▸ Problem details: Add 116 to each number in the answer coordinates in the data below, and write out every other line of the data unchanged. Leave the pictures out.

>> Start

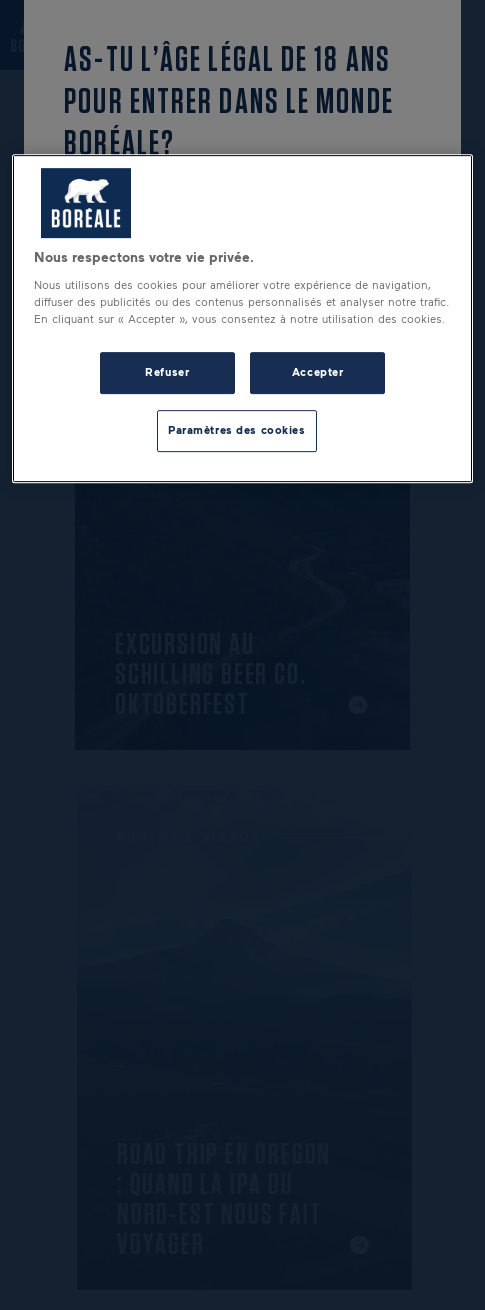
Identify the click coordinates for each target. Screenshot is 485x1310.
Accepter (318, 372)
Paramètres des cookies (237, 430)
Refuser (167, 372)
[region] (242, 319)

>> End

▸ Correct answer:
Identify the click coordinates for each target. Screenshot is 485x1310.
Accepter (434, 488)
Paramètres des cookies (353, 546)
Refuser (283, 488)
[region] (358, 435)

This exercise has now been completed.